A praxe dos vizinhos
Acordo com a vizinha de cima a estender roupa. A puxar as cordas nas roldanas enferrujadas para estender os seus lençóis que me tapam a vista, um chiar brusco, mete mola, outro chiar com mais suavidade, fecha janela. Tento voltar para a cama, mas os lençóis azuis com rosas bordadas da vizinha de cima, com o vento, fazem barulho a bater nos vidros da minha marquise.
São 10h, é infalível, já o oiço a tossir, a escarrar no lavatório, numa aflição rotineira para conseguir expelir todo o muco espesso acumulado durante a noite. Vai para o elevador e o escarranço continua. Aflitivo!
A vizinha do lado começa nas suas andanças, sai para ir ao pão, volta a entrar. Na sua voz esganiçada oiço-a chamar o cão “oh bebé! Seu bebé mais lindo!” e sai para passear o cão, volta a entrar e continua na sua voz esganiçada “oh bebé, quem foi passear, quem foi?”.
Entre as 13h e as 13h30 no 5º já se almoça, é um arrastar de cadeiras, como se lhes faltassem as forças para as levantar. Às 14h30 voltam a arrastar cadeiras, mas desta vez com o peso dos seus rabos nelas, prruuuuuummmm, prruuuuuuuuum…. Aposto que devem ter o chão riscado, com desenhos artísticos feitos pelo cu em 4 pés de cadeira.
Lá fora, trabalham os trolhas, falam uma linguagem que não consigo decifrar. Riem-se.
A vizinha do lado abarca criancinhas de quem toma conta. Na sua voz esganiçada, faz piadinhas, dá-lhes amor. As crianças não falam, não se ouvem, nos seus cérebros deve ecoar aquela voz que as traumatizará para o resto das suas vidas.
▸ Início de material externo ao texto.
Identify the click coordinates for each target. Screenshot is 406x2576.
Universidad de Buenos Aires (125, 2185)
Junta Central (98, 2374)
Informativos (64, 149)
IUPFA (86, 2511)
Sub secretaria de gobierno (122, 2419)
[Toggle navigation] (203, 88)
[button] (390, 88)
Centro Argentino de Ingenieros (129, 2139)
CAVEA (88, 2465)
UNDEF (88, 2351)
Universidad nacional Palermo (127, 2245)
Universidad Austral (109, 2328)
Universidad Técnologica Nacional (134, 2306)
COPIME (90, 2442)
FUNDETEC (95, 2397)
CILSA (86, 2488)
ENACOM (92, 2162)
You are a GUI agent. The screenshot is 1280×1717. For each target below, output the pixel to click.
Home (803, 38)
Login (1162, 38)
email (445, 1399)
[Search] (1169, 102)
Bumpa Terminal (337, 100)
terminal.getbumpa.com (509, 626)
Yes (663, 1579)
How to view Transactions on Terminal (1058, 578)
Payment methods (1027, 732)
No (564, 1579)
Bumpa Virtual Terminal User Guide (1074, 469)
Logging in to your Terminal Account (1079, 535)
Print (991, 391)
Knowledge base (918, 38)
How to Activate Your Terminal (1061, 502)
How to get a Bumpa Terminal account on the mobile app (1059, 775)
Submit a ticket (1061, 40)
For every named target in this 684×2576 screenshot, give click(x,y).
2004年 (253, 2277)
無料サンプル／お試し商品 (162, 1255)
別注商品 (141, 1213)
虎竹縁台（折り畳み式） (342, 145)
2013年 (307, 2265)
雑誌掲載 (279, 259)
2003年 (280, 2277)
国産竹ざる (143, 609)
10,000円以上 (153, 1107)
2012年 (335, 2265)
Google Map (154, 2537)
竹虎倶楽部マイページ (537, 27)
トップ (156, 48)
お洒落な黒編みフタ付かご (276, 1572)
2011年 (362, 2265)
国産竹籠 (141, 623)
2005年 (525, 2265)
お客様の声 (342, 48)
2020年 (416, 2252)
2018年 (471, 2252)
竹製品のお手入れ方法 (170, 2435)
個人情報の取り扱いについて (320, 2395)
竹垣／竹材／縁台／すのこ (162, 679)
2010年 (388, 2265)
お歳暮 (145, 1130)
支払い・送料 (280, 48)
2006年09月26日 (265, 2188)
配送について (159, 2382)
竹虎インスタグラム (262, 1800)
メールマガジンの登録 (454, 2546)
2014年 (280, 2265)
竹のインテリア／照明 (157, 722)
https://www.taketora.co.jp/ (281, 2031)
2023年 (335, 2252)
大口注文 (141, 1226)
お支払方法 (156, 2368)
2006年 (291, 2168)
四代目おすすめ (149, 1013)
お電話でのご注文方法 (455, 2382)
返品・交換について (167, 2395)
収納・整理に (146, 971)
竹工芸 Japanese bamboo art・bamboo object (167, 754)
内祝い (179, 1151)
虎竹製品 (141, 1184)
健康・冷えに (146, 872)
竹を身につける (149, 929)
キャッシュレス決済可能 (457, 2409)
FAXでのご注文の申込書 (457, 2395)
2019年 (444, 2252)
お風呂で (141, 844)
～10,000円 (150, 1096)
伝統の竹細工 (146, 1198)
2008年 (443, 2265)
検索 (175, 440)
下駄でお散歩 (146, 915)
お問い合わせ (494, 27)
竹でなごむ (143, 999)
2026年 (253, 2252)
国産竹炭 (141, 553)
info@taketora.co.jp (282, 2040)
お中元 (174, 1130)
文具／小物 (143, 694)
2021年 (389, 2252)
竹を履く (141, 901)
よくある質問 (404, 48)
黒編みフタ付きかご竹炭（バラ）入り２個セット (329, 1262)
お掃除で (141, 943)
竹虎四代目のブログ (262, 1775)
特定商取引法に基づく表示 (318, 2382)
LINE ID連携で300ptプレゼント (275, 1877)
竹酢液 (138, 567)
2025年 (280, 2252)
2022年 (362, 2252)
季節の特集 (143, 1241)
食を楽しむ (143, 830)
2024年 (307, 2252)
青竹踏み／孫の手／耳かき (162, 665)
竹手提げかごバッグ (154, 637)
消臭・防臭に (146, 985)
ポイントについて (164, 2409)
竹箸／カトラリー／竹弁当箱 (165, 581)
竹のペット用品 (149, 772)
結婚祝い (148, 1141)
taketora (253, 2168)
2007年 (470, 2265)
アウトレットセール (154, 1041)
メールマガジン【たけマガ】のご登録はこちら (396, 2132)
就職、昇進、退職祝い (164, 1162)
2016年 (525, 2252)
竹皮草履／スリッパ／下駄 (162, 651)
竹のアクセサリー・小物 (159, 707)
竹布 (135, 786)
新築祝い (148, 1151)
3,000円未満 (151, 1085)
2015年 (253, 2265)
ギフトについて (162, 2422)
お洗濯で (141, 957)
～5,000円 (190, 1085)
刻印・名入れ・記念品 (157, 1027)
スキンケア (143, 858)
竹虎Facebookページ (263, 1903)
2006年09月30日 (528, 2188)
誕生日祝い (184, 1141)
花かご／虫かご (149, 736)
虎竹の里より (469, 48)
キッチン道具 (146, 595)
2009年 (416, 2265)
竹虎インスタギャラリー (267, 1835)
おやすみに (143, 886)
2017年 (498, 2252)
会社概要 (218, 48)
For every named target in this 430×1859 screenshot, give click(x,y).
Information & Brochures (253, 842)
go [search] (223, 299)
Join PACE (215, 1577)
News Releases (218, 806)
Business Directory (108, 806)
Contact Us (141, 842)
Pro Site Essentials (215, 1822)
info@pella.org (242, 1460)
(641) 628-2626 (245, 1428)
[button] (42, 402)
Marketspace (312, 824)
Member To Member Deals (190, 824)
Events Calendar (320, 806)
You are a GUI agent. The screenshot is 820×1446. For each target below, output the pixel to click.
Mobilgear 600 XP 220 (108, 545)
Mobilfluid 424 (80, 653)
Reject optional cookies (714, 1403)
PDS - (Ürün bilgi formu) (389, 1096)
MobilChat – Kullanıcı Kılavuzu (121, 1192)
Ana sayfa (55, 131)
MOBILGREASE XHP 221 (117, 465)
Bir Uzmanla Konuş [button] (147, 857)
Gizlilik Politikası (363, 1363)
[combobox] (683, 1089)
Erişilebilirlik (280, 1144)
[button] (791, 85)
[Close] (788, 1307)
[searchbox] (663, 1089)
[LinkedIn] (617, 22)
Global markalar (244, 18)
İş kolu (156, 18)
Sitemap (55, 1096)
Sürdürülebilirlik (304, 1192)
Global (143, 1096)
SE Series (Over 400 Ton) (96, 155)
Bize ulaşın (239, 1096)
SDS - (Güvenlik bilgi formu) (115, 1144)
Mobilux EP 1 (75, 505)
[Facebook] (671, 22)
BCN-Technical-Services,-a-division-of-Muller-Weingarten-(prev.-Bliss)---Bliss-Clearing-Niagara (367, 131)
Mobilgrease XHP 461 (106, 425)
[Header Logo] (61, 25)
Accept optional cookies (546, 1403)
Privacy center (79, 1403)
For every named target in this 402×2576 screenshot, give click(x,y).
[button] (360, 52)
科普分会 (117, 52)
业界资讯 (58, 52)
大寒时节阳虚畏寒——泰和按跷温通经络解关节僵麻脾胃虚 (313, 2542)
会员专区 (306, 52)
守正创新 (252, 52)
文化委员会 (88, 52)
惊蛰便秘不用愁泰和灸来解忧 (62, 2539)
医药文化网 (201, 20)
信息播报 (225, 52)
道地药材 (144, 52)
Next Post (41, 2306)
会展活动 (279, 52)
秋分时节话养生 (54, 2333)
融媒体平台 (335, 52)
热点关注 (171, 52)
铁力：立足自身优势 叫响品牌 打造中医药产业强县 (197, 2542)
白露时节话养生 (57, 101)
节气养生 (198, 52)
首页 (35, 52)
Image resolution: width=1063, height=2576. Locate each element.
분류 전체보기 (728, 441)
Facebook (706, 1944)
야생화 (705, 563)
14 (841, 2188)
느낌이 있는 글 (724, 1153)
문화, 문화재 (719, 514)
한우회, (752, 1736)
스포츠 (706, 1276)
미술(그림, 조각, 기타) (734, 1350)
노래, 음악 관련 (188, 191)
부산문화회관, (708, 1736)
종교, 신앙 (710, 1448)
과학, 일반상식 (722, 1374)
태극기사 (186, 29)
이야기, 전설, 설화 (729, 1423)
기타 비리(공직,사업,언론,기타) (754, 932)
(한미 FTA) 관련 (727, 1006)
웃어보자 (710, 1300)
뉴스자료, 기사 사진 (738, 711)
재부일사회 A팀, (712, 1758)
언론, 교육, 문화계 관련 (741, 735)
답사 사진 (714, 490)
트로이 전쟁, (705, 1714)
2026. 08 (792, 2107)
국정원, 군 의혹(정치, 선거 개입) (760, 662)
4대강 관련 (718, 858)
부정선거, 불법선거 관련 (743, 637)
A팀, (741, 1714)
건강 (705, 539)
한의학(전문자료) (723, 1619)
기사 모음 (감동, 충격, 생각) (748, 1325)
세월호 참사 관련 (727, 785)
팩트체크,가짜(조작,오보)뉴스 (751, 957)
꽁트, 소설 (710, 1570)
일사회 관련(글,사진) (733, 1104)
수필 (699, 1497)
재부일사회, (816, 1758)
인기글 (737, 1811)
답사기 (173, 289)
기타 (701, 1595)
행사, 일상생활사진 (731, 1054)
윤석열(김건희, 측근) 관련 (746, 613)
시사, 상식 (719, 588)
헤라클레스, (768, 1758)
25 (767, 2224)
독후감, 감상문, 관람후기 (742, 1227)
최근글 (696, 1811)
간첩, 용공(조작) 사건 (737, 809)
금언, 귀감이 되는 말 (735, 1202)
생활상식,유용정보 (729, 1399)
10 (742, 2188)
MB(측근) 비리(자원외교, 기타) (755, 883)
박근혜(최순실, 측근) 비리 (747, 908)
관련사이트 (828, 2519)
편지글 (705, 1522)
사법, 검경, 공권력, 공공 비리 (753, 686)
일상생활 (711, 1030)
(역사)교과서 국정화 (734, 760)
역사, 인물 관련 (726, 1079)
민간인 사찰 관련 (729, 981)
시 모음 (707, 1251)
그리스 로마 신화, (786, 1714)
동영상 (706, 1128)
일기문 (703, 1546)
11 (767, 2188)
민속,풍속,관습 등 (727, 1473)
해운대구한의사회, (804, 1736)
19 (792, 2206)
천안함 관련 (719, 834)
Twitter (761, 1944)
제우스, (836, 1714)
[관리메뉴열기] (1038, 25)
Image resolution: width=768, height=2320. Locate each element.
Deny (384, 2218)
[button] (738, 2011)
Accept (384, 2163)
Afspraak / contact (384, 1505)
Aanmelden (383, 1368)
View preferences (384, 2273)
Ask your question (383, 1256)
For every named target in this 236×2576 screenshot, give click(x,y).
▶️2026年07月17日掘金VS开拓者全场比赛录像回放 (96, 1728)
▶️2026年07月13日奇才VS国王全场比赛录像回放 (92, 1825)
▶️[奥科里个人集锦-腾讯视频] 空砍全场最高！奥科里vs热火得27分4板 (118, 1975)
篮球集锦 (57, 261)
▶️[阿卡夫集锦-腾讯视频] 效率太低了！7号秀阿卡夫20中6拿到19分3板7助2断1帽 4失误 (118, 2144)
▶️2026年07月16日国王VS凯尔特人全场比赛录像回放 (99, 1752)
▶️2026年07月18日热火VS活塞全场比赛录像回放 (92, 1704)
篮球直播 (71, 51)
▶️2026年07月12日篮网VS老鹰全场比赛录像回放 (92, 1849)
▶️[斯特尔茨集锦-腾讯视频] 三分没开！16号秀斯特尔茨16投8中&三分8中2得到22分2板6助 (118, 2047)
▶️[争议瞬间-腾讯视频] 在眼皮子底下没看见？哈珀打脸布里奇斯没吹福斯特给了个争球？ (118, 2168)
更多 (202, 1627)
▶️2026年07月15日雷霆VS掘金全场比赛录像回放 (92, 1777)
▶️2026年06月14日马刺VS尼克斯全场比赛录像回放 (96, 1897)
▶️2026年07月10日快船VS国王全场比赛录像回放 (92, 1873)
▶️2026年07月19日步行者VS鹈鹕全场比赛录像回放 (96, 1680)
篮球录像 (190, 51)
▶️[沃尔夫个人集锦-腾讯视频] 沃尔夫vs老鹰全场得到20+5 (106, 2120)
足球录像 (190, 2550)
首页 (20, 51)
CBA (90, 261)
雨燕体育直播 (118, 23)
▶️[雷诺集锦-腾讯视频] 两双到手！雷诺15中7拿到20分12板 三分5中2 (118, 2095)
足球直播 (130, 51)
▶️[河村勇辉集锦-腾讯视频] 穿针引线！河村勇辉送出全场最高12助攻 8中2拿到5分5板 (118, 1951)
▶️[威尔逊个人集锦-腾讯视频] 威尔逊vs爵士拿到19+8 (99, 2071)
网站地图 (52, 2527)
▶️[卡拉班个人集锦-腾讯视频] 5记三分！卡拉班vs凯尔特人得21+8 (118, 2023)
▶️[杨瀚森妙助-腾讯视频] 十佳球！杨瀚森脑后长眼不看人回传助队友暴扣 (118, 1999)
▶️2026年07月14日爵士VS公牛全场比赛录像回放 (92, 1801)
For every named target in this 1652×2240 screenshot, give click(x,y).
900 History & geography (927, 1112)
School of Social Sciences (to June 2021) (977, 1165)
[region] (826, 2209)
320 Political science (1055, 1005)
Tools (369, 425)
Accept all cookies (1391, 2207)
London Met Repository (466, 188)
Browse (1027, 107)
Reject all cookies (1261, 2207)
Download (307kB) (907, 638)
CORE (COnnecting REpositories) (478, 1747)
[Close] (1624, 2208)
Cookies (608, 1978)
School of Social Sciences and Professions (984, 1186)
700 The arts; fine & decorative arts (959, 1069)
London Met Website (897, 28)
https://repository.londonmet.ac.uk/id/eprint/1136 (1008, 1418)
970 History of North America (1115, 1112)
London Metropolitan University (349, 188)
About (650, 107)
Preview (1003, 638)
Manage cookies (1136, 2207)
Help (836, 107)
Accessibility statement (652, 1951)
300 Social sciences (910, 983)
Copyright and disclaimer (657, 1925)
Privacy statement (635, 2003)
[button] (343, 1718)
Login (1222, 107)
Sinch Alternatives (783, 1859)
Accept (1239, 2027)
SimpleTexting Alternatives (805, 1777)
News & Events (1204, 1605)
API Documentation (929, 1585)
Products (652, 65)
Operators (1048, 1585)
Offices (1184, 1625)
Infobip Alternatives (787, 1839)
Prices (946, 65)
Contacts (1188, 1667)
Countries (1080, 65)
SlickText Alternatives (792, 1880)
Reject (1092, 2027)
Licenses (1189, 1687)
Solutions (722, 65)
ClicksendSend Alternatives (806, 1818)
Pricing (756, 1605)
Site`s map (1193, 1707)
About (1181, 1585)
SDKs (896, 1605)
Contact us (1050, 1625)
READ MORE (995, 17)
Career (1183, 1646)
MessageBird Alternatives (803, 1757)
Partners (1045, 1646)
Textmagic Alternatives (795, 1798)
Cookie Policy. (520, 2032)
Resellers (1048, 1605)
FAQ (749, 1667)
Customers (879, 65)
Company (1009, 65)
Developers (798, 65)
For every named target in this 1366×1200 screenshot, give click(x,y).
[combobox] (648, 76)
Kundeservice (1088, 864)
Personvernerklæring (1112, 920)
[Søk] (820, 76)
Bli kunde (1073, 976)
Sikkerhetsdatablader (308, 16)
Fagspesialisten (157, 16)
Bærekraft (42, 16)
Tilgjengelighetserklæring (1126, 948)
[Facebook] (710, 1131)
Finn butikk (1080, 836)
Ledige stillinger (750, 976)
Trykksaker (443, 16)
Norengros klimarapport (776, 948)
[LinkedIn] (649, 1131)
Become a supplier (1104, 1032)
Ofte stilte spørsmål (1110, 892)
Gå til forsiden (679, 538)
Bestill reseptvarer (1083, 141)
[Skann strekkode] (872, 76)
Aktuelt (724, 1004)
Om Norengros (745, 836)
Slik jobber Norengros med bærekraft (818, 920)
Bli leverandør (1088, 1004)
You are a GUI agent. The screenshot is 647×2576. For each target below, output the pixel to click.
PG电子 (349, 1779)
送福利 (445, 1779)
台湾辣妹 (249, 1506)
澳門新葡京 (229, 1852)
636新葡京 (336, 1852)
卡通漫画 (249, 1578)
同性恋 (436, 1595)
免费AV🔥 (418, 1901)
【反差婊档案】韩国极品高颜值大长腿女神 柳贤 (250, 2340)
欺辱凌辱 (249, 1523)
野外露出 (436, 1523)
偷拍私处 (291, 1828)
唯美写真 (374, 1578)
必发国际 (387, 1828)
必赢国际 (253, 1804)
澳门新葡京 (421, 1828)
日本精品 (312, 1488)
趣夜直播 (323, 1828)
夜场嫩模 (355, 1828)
Fala ao telefone com as amigas, com a família, na sua voz esganiçada, já disse esganiçada não foi? hum… irritante. Fala as cusquices do bairro. Opina sobre o que sabe e o que não sabe. O marido mal se ouve.
Oiço o barulho de berbequins, onde estão as obras? Não consigo distinguir.
A meio da tarde, inicia a orquestra do cão da vizinha de baixo. Pelo ladrar, deve ser caniche. Um ladrar eufórico, de fazer pinguinhas p’ro chão. Fecha a porta. Ui, silêncio tão bom.
O comboio também é meu vizinho. Agora, passa de hora em hora.
Passam carros quitados. Rebaixados, jantes brilhantes, com as suas músicas, kizombas, funanas ou reggaetons em volumes assombrosos, de furar os tímpanos a quem lá vai dentro e de se fazerem ouvir dentro das casas em redor.
Olha, olha, oiço alguém a fazer xixi. Um xixi de homem. Claro, apontado à água como se de uma mangueira aberta directamente ao charco se tratasse.
Ah! Claro, 20h e os cus voltam-se a sentar nas cadeiras para dizerem aos vizinhos de baixo que vão sentar a peida à mesa para começar a encher o bandulho. Demoram cerca de 1h30. Tempo suficiente para encherem o reservatório para a noite fora.
Às 21h tenho sempre uma companhia à janela. Do outro lado da praceta. Aquela que fuma um cigarro depois de jantar. Conhece-me, eu sei que sim. Bebo um copo de vinho e brindo-lhe a presença. Aquela é silenciosa e faz-me companhia nas noites escuras.